What Is Code? Rethinking Value in the Age of LLMs
Estimated read time: 11 min
Continuing our coverage of Lars Faye’s case against outsourcing reasoning[2] from last week, Unmesh Joshi argues that as LLMs commoditize code production, the enduring value lies in code as a conceptual model of the domain. He explores vocabulary, bounded contexts, and warns that generated code can outpace team understanding.
The principle: Treat coding as vocabulary building, not text production, because strong abstractions are what make both your team and your LLMs effective.
If AI Writes Your Code, Why Use Python?
Estimated read time: 5 min
Extending the question of what coding becomes, Mitchem poses a pointed challenge: Python’s appeal has been readability, but when AI generates the code, runtime characteristics matter more than syntactic friendliness. The piece invites developers to reconsider language choice on performance grounds.
The takeaway: When AI handles the typing, the criteria for picking a language shift toward what runs well, not what reads easily.
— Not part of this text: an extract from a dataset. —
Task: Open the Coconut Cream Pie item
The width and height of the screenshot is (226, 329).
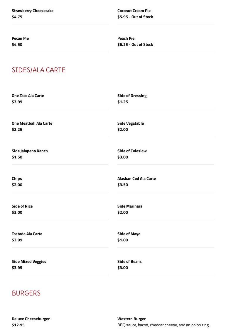Action: click(x=134, y=11)
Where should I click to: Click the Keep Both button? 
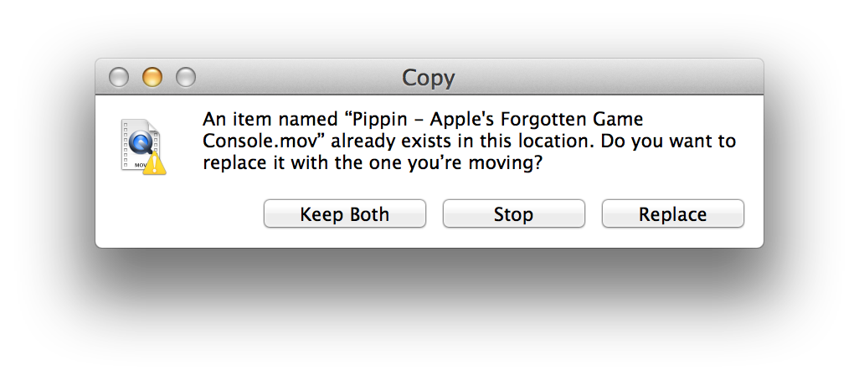(344, 214)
Interaction Models: When AI Stops Waiting for Its Turn
Estimated read time: 11 min
Shifting from code to how we interact with the systems writing it, Thinking Machines previews a model where interactivity is baked in, not bolted on. Using 200ms micro-turns across audio, video, and text, it perceives and responds continuously, with a background model handling deeper reasoning.
Heads up: If interaction is part of the model rather than the harness, scaling intelligence also scales how well humans can stay in the loop.
The Subjective Wall: Why AI Creativity May Require Real Feeling
Estimated read time: 5 min
Closing on the philosophical edge, Daniel Miessler argues human creativity runs on intrinsic drives and subjective experience, suggesting AI hits a subjective wall when faking what it cannot feel. Truly creative AI may require giving machines real desires and pain, raising hard ethical questions.
The counterpoint: Before chasing more “creative” AI, consider whether the path forward requires building systems that can suffer, and whether that’s a responsibility worth taking on.
That’s the week. Quiet at the model layer, busy at the workbench. See you next Monday.